Le Messager
Chapitre II
Le Messager
Rohana Jones n’était pas une jeune femme comme les autres. Ce n’était même pas de la vantardise ou de la vanité. Elle n’était vraiment -et parfois à son grand regret- pas comme les autres gens. En effet, Rohana était une sorcière. Si seulement sa différence s’était arrêtée là.

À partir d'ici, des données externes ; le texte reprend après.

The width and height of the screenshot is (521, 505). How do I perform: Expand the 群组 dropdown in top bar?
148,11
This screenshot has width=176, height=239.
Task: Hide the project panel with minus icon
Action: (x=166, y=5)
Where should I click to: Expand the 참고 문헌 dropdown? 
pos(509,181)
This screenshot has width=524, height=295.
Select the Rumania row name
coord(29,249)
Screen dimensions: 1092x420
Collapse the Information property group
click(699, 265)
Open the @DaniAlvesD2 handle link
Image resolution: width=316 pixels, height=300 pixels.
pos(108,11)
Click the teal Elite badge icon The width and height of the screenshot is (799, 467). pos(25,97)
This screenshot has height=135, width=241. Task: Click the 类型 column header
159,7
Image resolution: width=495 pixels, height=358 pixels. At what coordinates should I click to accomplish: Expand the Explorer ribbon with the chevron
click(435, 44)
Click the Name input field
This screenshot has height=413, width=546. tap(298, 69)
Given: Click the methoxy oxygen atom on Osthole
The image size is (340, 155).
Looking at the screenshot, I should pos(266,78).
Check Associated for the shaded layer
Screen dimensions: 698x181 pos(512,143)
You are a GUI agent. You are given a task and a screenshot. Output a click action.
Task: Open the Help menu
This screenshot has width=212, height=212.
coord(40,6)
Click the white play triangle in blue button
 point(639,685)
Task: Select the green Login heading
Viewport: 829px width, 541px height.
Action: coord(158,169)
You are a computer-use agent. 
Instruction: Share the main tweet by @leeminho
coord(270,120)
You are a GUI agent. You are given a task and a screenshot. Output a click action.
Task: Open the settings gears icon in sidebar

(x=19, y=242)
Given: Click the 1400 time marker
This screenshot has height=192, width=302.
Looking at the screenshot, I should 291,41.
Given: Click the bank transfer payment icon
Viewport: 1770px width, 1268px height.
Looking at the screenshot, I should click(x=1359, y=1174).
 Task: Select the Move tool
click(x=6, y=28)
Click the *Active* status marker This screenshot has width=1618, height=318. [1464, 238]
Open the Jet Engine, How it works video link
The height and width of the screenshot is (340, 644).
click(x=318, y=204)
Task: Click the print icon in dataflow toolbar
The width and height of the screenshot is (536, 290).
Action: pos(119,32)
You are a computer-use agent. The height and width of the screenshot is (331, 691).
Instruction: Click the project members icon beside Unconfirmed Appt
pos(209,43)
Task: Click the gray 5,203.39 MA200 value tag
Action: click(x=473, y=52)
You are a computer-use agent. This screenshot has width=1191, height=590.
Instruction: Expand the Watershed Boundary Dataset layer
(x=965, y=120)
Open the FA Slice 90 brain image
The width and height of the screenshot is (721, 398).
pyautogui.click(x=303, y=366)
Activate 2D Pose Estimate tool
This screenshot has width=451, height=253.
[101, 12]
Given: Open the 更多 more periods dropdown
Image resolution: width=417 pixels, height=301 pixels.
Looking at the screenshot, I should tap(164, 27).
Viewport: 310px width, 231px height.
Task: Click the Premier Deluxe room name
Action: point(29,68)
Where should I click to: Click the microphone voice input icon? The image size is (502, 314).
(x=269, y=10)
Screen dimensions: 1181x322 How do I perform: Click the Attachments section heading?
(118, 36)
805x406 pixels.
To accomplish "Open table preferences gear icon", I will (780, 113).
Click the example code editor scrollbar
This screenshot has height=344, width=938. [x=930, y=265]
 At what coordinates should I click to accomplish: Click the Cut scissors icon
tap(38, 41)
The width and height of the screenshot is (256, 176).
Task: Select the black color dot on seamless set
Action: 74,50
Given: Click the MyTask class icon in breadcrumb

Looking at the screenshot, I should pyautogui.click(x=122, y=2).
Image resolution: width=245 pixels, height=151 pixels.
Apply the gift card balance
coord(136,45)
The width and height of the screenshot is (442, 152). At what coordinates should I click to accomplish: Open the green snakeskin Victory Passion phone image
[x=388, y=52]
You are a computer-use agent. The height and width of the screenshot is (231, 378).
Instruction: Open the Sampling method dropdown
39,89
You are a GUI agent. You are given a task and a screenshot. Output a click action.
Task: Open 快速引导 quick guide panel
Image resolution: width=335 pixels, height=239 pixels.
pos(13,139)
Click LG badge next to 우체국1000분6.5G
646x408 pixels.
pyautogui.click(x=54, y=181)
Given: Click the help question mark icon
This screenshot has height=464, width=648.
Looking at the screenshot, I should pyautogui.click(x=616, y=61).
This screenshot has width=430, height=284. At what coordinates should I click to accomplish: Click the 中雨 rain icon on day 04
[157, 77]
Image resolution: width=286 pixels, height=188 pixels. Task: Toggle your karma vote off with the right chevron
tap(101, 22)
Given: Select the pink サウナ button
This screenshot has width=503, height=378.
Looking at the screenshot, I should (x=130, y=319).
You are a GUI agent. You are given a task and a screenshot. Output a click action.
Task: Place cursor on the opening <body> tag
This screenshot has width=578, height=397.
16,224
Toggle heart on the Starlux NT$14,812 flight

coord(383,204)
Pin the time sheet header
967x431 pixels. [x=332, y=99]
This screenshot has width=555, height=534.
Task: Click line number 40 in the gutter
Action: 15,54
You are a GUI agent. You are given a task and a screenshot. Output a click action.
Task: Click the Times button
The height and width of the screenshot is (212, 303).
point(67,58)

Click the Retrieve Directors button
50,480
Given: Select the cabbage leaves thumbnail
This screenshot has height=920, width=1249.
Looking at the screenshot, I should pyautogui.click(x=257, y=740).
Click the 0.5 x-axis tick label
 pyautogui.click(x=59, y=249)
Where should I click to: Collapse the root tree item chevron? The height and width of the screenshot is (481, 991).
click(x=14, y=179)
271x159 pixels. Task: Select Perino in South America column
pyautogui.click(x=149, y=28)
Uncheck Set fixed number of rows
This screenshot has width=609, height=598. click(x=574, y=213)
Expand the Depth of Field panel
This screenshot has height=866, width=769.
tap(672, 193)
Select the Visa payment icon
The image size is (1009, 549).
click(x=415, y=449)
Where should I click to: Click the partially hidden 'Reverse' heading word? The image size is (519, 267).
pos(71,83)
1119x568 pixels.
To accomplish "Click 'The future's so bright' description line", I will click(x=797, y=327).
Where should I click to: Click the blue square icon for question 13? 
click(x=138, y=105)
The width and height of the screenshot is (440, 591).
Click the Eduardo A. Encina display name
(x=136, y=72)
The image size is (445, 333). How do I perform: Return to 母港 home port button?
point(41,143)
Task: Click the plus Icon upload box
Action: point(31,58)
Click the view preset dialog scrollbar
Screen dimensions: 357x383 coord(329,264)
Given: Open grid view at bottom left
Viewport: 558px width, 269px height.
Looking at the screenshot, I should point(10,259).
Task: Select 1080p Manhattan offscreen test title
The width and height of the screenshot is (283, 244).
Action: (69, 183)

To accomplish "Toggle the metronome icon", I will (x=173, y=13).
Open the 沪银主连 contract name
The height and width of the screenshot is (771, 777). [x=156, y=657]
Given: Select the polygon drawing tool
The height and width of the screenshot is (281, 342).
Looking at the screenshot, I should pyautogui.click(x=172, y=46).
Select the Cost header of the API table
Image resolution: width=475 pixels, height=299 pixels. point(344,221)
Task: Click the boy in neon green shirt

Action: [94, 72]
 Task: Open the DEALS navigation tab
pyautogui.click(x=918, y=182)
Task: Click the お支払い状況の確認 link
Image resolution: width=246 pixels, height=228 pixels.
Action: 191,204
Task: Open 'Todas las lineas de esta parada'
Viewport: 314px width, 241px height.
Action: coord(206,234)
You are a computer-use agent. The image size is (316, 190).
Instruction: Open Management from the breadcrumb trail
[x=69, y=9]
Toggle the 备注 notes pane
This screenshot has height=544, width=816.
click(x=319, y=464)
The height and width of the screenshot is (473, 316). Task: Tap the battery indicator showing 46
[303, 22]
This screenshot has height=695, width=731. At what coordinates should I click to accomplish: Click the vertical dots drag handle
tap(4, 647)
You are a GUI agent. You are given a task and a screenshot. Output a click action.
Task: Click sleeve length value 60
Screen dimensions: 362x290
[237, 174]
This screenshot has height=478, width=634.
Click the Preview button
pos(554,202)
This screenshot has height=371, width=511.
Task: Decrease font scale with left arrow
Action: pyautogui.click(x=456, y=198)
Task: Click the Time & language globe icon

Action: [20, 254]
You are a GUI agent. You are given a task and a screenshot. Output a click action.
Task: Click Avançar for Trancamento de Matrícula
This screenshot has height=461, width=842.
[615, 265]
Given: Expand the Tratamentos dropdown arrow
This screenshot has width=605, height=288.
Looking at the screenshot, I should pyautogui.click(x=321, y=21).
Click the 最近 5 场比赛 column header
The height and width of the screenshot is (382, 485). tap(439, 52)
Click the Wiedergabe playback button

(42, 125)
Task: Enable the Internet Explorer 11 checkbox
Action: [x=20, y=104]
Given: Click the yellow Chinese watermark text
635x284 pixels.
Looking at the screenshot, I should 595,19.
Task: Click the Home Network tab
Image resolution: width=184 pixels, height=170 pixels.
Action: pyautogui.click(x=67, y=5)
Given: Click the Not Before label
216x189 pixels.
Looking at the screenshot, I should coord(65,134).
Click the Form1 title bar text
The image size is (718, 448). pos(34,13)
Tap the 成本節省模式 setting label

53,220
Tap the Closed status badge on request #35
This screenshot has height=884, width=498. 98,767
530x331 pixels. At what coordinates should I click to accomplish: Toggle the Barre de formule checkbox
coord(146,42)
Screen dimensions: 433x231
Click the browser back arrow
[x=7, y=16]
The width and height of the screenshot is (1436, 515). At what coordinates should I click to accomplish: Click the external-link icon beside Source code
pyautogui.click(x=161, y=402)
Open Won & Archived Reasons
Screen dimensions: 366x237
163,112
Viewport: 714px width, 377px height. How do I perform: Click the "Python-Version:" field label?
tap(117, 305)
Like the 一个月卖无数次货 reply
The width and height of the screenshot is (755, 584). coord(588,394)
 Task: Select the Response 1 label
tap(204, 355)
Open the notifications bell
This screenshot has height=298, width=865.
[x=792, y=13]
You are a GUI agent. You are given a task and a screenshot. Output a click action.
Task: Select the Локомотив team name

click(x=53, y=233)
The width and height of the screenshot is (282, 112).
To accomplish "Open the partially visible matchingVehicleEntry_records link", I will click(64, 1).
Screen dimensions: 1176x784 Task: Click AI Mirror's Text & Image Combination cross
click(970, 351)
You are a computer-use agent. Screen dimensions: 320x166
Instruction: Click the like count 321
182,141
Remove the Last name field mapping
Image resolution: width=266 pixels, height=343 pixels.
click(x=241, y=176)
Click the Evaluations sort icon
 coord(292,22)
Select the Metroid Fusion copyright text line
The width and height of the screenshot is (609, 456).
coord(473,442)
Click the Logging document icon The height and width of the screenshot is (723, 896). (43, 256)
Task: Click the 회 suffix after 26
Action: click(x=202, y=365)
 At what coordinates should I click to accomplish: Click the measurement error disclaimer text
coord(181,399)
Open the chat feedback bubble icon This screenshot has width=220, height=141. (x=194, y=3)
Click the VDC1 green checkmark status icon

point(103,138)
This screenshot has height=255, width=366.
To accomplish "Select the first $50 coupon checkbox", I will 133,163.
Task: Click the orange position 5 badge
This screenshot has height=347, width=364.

Mais c’était trop demandé à l’univers.
Rohana était hors du commun, non parce qu’elle était une sorcière mais parce qu’elle était ce que les maîtres du monde spirituel, comme sa grand-mère, appelaient “une vieille âme”. Cela voulait dire que ce n’était pas sa première vie, ni même sa seconde. Elle en avait tout un tas derrière elle. Heureusement pour sa santé mentale, elle ne gardait vivement en mémoire que les plus récentes. Les plus anciennes restaient simplement dans un coin de son esprit, comme des histoires qu’elle aurait lues mais qui ne lui appartenaient pas. C’était déjà bien assez éprouvant comme ça. Elle ne désirait pas souffrir de stress post-traumatique pour le restant de ses vies, merci bien.
Elle avait connu tout un tas de situations et d’univers étranges, répondu à différents noms, contemplé un visage différent dans le miroir à chaque vie. Dans la précédente, elle avait eu des cheveux d’un roux flamboyant alors qu’elle vivait dans un monde de fiction et répondait au nom d’Asumi Sarutobi. Petite-fille d’Hokage. Ça avait l’air classe. Ça ne l’était pas. Avant cela… Elle avait été française, menant une vie tranquille au XXIe siècle, profitant de tout son soûl de la technologie. Ah, qu’internet lui manquait ! Et maintenant, elle était Rohana “Rohan” Jones, sorcière.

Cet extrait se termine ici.